-- Data records follows --
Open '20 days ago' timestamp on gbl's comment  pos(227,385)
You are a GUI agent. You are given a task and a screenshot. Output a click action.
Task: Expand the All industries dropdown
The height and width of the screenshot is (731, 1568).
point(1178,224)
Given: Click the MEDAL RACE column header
-- Data records concluded --
-- Data records follows --
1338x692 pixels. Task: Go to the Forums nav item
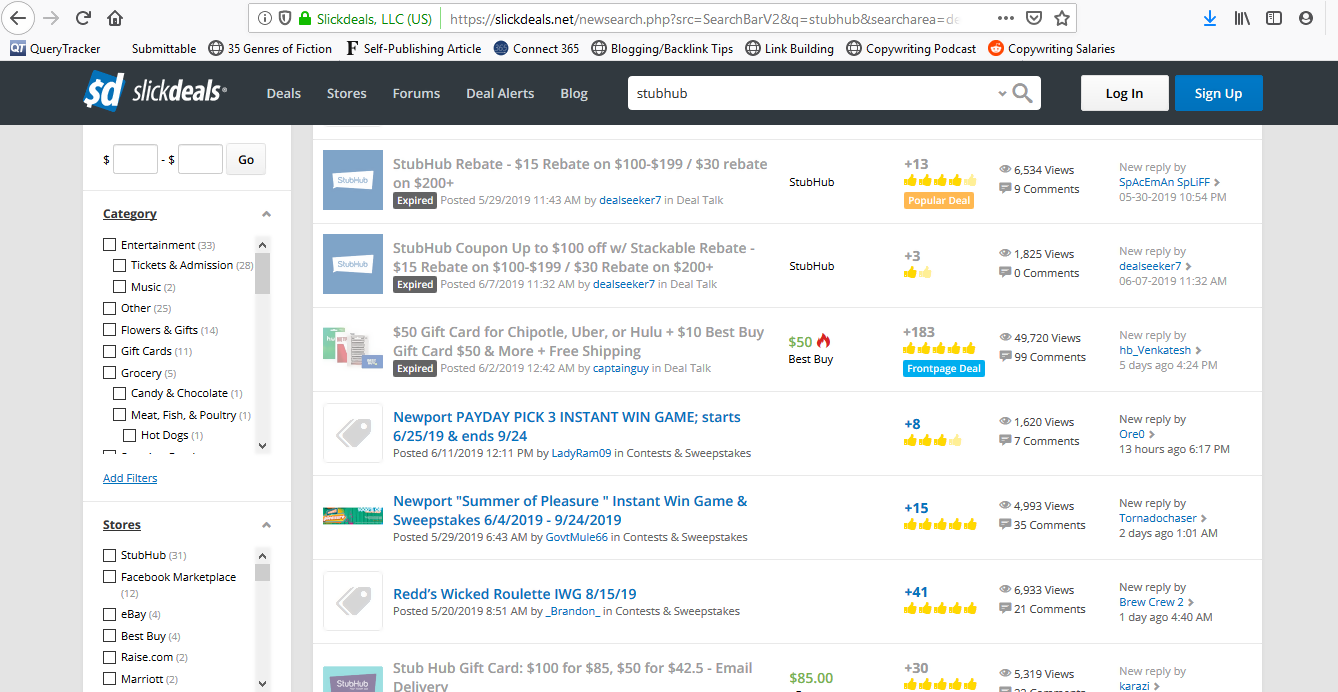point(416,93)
-- Data records concluded --
-- Data records follows --
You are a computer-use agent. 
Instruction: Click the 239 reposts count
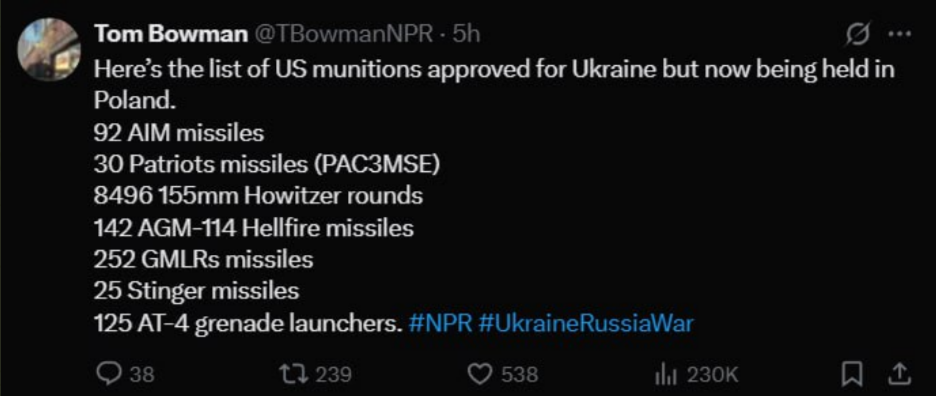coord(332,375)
-- Data records concluded --
▸ Directions for this task: Return each line of the data above that includes the word "agent".

▸ Answer to this task:
You are a GUI agent. You are given a task and a screenshot. Output a click action.
You are a computer-use agent. 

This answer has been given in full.